7. teaearlgraycold ◴[] No.45661657[source]
Completely agree. It’s not a staging server if it’s hosted on a different platform.
replies(2): >>45661694 #>>45661797 #
8. agumonkey ◴[] No.45661682[source]
my take is that it's fun up until there's just enough brittleness and chaos.. too many instance of the same thing but with too many env variables setup by hand and then fuzzy bug starts to pile up
9. odie5533 ◴[] No.45661694{3}[source]
I think OP is using these less as staging and more as dev environments for individual developers. That seems like a great use of a single server to me.

I'd still like a staging + prod, but keeping the dev environments on a separate beefy server seems smart.

replies(1): >>45661739 #
10. daemonologist ◴[] No.45661700[source]
I dunno, the cloud has mostly made me afraid of the cloud. You can bury yourself in towering complexity so easily on AWS. (The highly managed stuff like Vercel I don't have much experience with, so maybe it's different.)
replies(1): >>45661796 #
11. jamestimmins ◴[] No.45661714[source]
This could be the premise for a fun project based infra learning site.

You get X resources in the cloud and know that a certain request/load profile will run against it. You have to configure things to handle that load, and are scored against other people.

replies(1): >>45661922 #
12. altcognito ◴[] No.45661726[source]
The weird thing is the relationship between developer costs and operations costs. For startups that pay salaries, $3000 a month is a pittance!*

* The big caveat: If you don't incur the exact same devops costs that would have happened with a linux instance.

Many tools (containers in particular) have cropped up that have made things like quick, redundant deployment pretty straightforward and cheap.

replies(1): >>45661890 #
13. ricketycricket ◴[] No.45661739{4}[source]
I've been using a development server for about 9 years and the best thing I ever did was move to a machine with a low-power Xeon D for a time. It made development painful enough that I quickly fixed the performance issues I was able to overlook on more powerful hardware. I recommend it, even just as an exercise.
replies(1): >>45663527 #
14. jeroenhd ◴[] No.45661756[source]
Teaching a whole bunch of developers some cloud basics and having a few cloud people around is relatively cheap for quite a while. Plus, having test/staging/prod on similar configurations will help catch mistakes earlier. None of that "localstack runs just fine but it turns out Amazon SES isn't available in region antartica-east-1". Then, eventually, you pay a couple people's wages extra in cloud bills, and leaving the cloud becomes profitable.

Cloud isn't worth it until suddenly it is because you can't deploy your own servers fast enough, and then it's worth it until it exceeds the price of a solid infrastructure team and hardware. There's a curve to how much you're saving by throwing everything in the cloud.

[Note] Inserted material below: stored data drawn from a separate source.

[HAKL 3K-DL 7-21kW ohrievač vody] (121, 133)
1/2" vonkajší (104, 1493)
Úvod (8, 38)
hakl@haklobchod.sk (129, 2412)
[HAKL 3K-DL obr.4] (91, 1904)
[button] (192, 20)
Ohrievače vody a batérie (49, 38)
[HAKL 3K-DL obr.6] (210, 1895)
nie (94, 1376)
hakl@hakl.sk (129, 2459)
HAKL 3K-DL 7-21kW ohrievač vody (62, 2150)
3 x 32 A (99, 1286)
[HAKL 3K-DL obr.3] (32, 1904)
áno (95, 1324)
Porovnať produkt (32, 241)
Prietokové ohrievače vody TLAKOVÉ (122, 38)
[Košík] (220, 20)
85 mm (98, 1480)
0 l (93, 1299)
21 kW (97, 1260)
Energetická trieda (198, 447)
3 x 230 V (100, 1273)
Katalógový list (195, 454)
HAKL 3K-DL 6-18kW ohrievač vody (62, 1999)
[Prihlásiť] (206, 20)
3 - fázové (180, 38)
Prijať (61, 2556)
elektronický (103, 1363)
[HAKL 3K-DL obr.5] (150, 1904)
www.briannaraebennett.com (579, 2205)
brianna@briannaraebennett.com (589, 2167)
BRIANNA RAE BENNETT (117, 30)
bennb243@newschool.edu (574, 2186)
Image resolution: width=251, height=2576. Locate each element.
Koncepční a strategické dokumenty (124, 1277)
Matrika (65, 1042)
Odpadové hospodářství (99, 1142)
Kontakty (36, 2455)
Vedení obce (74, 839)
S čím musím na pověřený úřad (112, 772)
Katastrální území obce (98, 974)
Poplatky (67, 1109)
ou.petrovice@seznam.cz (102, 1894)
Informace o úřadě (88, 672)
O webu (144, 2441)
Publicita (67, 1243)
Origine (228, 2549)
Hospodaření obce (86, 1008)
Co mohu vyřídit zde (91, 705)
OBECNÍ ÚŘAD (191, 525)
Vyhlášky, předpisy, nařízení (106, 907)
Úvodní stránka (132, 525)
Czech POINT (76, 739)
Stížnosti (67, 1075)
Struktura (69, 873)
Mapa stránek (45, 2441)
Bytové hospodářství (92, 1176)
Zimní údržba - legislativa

replies(2): >>45661949 #>>45663039 #
15. ygouzerh ◴[] No.45661796{3}[source]
I will recommend to try GCP or Azure, the complexity is lower there! AWS is great for big corporate that needs a lot of lego pieces to do their own custom setup. At the contrario, GCP and Azure solutions are often more bundled.
16. hamdingers ◴[] No.45661797{3}[source]
The "platform" software runs on is just other software. If your prod environment is managed kubernetes then you don't lose much if your staging environment is self-hosted kubernetes.
replies(1): >>45661814 #
17. tempest_ ◴[] No.45661807[source]
It is way more than that though.

It offloads things like - Power Usage - Colo Costs - Networking (a big one) - Storage (SSD wear / HDD pools) - etc

It is a long list but what doesnt allow you do it make trade offs like spending way less but accept downtime if your switch dies etc etc.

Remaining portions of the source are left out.